Obstacles to Zambian African Indigenous Epistemology by Mwizenge S. Tembo, Ph. D. Professor of Sociology

I have a confession as well as frustration. I wonder if I am the only Zambian intellectual today my age (in the 60s) who has this perspective. When I went to UNZA in my first year in 1972, when I was learning everything in my courses and classes which was a Eurocentric epistemology  masquerading as pure objective scientific knowledge, I always had a parallel perspective which I felt at the time and still today as an equally  valid and legitimate perspective. For example, when I was introduced to Freudian Psychology that makes sweeping assumptions about monogamous marriage or true loving marriage as only between one man and one woman, I was asking questions in my mind during the lecture about how I could understand and analyze my grandfather who had 3 wives in my village while I was growing up. My experience was that many other male and females relatives were happy in polygamous or polygynous unions. Why was their epistemology invalid?  I would ask.

Professor Tembo

Perspectives about the nature of our intellectual and scholarly pursuits are troubling to day for these same reasons.

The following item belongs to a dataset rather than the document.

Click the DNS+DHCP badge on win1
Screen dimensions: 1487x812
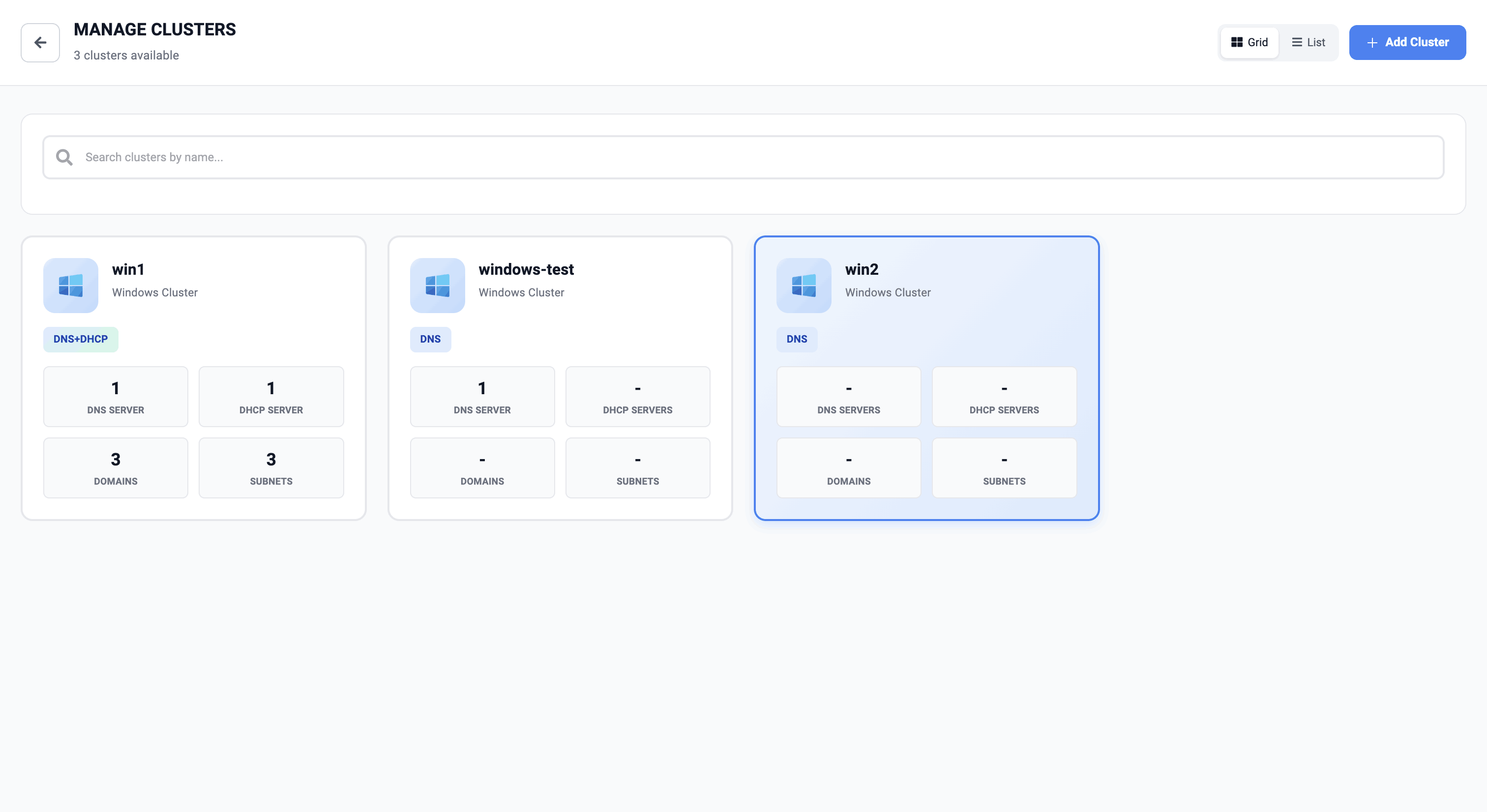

What troubles me is that many of us Zambian intellectuals still are convinced that our scholarly research and agenda is objective and we are contributing to and advancing objective universal knowledge so long as we apply the scientific method. But most of this knowledge is economic, financially, and politically driven that both drives and reinforces Eurocentric epistemology that started in the 1600s when Europeans began to dominate and colonize the world. This domination continues to this day. The outcome is what is called white privilege today. We can’t seem to realize that  there is a whole lot of indigenous valid and legitimate Zambian and African epistemology that might predate Jesus, Mohammed, the Greek Civilization (which was for only 300 years) and especially European influence which may have reached its peak from the 1700s to about 1950.

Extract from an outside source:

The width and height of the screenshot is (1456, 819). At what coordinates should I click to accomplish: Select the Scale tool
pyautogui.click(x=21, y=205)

The irony of all this is that the knowledge that we as Zambians can use to uncover  new epistemologies is embedded in our indigenous languages and history in the deepest sense; Chewa, Bemba, Lozi, Tonga, Zulu, Shona. It appears we will never recover this epistemology because many of us who have Ph. Ds. today may believe that English and many of the foreign languages we may have gotten our Ph. Ds. in are superior to our indigenous languages. I have witnessed the power of our indigenous languages in epistemology with some of the work I have done including my article “Beautiful Women in African Societies”. This crucial role of the Zambian thinker being embedded in indigenous culture and language is dramatically illustrated in Dr. Chisanga Nebat Siame’s work including especially “Katunkumene and Ancient Egypt in Africa”. He was able to do his work effectively because his knowledge is embedded in the deepest aspect of Bemba culture and at the same time deep knowledge of English.

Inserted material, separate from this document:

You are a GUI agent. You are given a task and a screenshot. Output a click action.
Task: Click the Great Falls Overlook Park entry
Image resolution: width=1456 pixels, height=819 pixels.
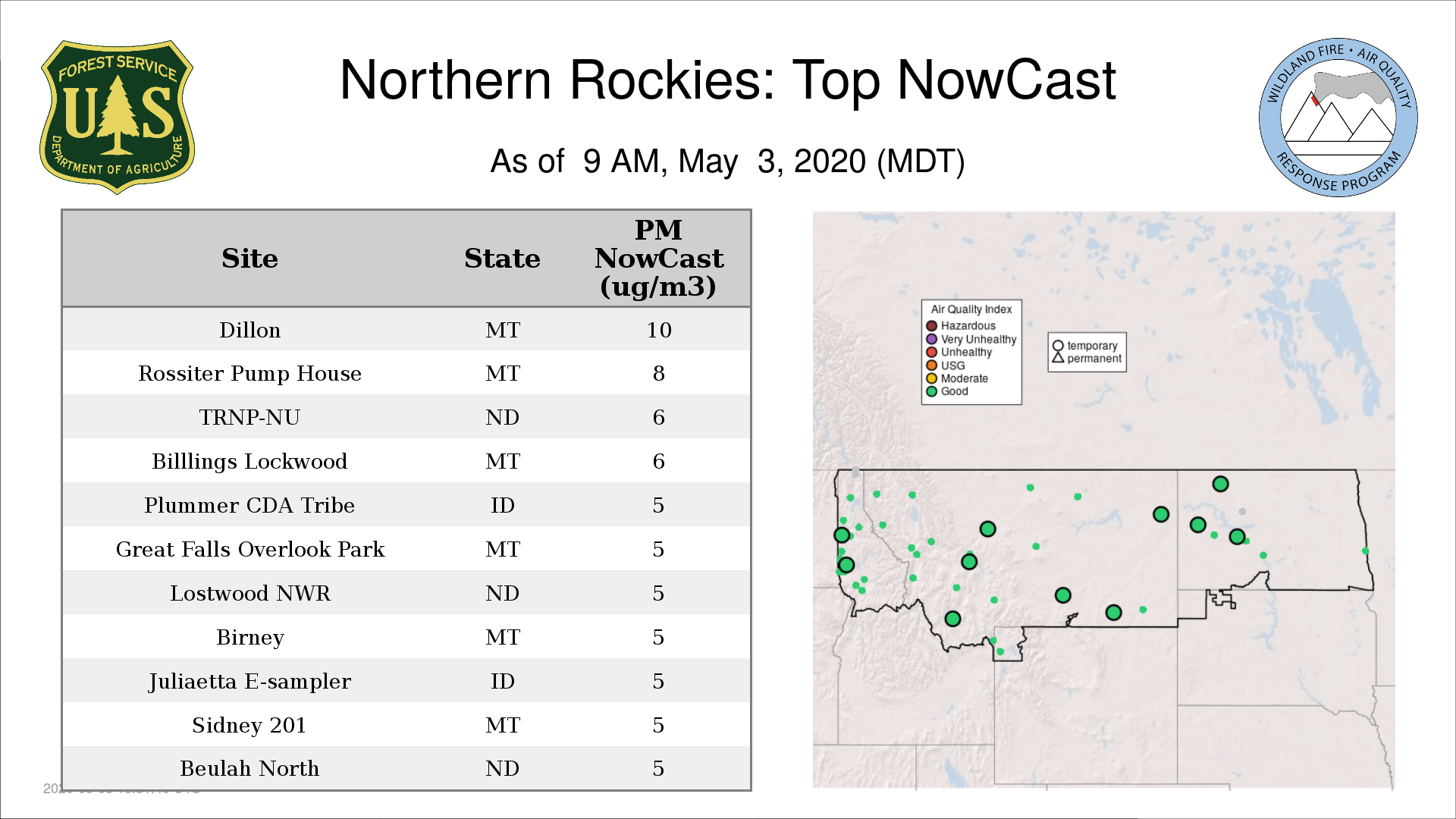pyautogui.click(x=249, y=549)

My dream is that may be one day soon 10 Zambians including myself will have spent a whole year reading and  immersing ourselves in everything we could get our hands on about Zambian and African indigenous knowledge and philosophy. Then we would all meet in Zambia at a remote location like the new Mwizenge Village. We then would  have  real or genuine philosophical discourses for one week undisturbed addressing; philosophy, astronomy, physics, math, healing and medicine, political science, history, culture, music, dance. We may even create some new disciplines. I am not sure this can even happen in my lifetime. This is the dream I have had since 1972.

One last and frustrating thing I have discovered: there are African Americans who have done tremendous research and are highly acclaimed in Black, African or Afrocentric scholarship. But I feel a certain sadness because they will never be able to comprehend and be in a position to defend the deeper aspects of African epistemology until they become truly embedded in Zambian or African culture. This creates tremendous challenges in their effort to debunk the hegemonic Eurocentric myths that masquerade as the only real and objective knowledge.

The double-edged paradoxical sword Eurocentric epistemology wields is that it claims to advance neutral and objective knowledge and scholarship while it simultaneously denigrates, apartheidizes, divides, continues to racialize, denies, minimizes, trivializes, shames, and demonizes indigenous African culture and its people. The same challenges also apply to the contemporary Zambian or African intellectual who has a Ph. D.

In other words, you cannot seriously conduct meaningful Zambian scholarship when the hegemonic  Eurocentrism dominates. Eurocentrists  continue to breathe down your neck while always demonizing Africans in the name of the seductive objective critical analysis, so-called scholarship,  speaking to power, fighting rampant disease, patriarchal oppression of women, poverty reduction, and Zambian society that is consistently and wrongly always portrayed as never being fully democratic. The list of failures of Zambia since 1964 is often endless in much of this Eurocentric scholarship.